Dein Alltag entscheidet über die beste Quellen-Mischung. Vegane Ernährung? Setze auf eine „smart“ kombinierte Basis aus Hafer, Vollkorn, Hülsenfrüchten und reichlich Nüssen/Saaten – idealerweise eingeweicht/fermentiert – plus Mg-reiches Mineralwasser. Low-FODMAP oder empfindlicher Bauch? Reduziere Hülsenfrüchte, nutze Hafer, Reis, Kartoffeln, Tofu und Saaten, und fülle mit Mineralwasser auf. Sportlich sehr aktiv oder viel schwitzen? Der Bedarf kann steigen; verteile Mg über den Tag, kombiniere mit salzhaltigen Mahlzeiten/Drinks, um Verluste auszugleichen. Bei Diabetes/Insulinresistenz sind Mg-Verluste im Urin häufiger – regelmäßige Zufuhr ist dann besonders sinnvoll.
Timing und Verträglichkeit sind einfach optimierbar. Verteile Magnesium über mehrere Mahlzeiten (Sättigung der Transporter), anstatt große Mengen auf einmal zu essen. Koche Gemüse schonend (Dämpfen) oder nutze das Kochwasser in Suppen, damit Mg nicht im Abguss landet. Alkohol und bestimmte Medikamente (z. B. einige Diuretika, langfristige PPI-Therapie) können den Mg-Status verschlechtern – hier lohnt ein besonderes Auge auf die Zufuhr. Bei eingeschränkter Nierenfunktion gilt: keine hochmagnesiumhaltigen Mineralwässer oder Supplemente ohne ärztliche Rücksprache. Falls Nahrung allein nicht reicht, sind organische Magnesiumformen (z. B. Citrat, Glycinat) in der Regel besser verträglich als Oxid – aber: erst Essen optimieren, dann ergänzen.

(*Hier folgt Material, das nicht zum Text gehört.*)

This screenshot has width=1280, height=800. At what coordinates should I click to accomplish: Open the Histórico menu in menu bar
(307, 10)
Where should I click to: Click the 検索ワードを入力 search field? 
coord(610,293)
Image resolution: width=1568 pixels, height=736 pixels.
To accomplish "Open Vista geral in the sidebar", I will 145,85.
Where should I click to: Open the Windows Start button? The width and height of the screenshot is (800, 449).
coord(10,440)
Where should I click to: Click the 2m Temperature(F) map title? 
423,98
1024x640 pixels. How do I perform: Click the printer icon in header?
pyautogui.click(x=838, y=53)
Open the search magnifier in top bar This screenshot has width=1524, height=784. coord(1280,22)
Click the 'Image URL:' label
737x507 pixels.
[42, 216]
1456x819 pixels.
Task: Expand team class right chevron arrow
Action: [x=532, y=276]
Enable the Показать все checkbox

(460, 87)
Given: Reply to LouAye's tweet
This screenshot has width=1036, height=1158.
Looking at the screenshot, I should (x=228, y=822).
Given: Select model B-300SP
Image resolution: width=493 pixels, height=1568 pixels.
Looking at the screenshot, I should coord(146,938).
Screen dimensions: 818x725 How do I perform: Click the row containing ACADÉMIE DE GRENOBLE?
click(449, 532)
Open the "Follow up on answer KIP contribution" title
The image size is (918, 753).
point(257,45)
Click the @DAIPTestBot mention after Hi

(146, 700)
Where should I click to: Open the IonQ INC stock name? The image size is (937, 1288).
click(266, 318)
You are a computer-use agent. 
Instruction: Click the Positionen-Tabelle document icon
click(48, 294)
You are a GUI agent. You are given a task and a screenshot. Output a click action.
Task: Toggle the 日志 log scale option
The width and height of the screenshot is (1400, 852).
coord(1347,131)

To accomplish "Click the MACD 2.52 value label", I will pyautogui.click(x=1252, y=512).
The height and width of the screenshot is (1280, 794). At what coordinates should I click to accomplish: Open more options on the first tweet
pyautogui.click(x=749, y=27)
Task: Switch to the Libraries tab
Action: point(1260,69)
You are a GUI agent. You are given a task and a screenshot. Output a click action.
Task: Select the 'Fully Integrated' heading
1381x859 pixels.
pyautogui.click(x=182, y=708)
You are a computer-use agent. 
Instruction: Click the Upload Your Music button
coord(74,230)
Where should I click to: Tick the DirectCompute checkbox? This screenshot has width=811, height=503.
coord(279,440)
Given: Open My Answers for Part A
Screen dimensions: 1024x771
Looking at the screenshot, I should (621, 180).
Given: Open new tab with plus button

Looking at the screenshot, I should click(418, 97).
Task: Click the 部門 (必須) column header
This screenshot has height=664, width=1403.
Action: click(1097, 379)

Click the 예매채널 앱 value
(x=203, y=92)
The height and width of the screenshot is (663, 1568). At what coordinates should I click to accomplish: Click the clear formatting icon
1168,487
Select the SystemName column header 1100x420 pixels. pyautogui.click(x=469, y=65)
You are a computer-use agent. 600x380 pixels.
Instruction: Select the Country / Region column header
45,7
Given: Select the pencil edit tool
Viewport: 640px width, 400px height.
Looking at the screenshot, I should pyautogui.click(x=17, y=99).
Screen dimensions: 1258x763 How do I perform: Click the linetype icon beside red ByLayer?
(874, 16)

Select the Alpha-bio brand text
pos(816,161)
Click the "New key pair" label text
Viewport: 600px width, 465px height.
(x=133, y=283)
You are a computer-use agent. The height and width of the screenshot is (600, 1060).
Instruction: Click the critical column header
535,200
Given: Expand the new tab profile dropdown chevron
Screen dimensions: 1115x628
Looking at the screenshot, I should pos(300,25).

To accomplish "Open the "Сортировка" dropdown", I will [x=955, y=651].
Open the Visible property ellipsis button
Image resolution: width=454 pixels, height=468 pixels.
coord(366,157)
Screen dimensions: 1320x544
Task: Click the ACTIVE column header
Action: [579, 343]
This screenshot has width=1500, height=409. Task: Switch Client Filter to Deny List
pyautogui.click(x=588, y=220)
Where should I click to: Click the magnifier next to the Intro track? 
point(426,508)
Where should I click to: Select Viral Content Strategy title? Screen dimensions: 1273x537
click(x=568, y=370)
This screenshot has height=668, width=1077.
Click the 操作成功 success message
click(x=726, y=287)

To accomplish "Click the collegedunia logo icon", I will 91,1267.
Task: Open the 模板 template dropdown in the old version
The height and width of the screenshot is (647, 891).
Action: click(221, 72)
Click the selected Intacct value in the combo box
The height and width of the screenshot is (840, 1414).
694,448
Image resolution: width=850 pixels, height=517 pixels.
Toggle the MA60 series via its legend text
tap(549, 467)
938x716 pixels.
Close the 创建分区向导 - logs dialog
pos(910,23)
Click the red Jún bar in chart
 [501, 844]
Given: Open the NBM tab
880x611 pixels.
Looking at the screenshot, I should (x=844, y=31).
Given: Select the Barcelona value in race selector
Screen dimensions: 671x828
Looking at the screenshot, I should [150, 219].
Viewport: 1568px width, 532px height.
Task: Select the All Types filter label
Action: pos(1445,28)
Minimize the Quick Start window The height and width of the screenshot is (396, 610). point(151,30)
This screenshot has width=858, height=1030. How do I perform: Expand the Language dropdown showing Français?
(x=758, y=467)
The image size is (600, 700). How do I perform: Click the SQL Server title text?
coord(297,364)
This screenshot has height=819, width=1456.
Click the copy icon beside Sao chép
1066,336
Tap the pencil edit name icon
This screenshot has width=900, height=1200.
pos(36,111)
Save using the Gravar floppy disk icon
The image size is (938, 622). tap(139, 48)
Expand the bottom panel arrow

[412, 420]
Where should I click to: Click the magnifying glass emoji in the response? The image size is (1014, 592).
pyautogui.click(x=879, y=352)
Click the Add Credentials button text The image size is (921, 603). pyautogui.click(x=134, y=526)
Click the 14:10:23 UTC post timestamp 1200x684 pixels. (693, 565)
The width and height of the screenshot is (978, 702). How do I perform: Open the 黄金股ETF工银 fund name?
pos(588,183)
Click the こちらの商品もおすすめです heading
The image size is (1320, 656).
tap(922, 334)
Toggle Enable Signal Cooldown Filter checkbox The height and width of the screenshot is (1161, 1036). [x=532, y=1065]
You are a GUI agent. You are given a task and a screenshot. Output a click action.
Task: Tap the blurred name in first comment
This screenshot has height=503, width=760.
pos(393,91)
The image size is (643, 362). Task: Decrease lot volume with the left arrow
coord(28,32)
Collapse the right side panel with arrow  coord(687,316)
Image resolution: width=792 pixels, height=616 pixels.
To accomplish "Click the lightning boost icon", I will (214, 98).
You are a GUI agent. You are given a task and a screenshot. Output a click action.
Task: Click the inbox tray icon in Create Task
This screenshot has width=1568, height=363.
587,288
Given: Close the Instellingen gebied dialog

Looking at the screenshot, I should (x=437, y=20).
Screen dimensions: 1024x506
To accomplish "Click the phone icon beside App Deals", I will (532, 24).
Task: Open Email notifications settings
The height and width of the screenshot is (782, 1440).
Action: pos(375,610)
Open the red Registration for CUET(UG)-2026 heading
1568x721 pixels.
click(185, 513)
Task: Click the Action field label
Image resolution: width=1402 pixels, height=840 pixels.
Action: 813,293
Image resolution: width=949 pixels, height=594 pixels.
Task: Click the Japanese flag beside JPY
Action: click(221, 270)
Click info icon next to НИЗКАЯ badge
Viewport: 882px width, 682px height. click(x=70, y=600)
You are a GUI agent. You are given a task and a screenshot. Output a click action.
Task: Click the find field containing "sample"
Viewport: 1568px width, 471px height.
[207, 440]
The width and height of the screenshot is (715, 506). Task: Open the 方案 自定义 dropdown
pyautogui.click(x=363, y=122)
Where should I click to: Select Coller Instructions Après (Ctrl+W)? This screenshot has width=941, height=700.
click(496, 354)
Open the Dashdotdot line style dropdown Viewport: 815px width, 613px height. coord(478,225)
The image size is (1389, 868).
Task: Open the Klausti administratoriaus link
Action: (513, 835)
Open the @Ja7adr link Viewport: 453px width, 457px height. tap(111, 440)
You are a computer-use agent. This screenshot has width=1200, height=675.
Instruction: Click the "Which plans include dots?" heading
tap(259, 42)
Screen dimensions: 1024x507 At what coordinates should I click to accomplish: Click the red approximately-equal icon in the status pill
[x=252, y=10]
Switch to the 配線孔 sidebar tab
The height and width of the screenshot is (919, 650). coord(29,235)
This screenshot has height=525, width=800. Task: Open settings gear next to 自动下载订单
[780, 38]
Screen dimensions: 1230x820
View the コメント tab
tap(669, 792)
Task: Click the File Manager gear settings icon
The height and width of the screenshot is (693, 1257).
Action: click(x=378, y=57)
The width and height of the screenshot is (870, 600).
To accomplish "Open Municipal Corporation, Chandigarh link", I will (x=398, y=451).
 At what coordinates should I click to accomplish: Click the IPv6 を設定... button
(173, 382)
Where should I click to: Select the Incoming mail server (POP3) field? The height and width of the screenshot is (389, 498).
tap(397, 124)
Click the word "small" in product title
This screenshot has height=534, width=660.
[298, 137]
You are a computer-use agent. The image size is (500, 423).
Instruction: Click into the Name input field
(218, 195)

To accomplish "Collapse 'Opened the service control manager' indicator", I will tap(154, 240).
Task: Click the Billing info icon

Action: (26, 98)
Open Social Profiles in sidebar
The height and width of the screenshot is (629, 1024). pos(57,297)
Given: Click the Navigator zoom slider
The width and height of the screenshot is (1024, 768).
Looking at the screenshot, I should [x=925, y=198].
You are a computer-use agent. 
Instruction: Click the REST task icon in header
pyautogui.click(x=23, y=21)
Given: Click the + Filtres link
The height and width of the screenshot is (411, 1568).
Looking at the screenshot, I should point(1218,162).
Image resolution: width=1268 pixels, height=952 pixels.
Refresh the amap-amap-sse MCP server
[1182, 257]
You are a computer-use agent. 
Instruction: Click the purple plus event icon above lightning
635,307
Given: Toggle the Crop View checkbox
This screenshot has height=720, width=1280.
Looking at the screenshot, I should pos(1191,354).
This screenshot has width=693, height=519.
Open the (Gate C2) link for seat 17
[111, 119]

Kurz gesagt: Baue dir ein robustes Fundament aus Nüssen/Saaten, Vollkorn und Hülsenfrüchten, ergänze mit grünem Gemüse – und nutze magnesiumreiches Mineralwasser als einfachen Bioverfügbarkeits-Booster. So triffst du jeden Tag entspannt die 300–400 mg, ohne Rechnen und ohne Dogmen. Dein individueller Mix zählt – passe Quellen und Zubereitung an deinen Alltag, deinen Bauch und deine Ziele an.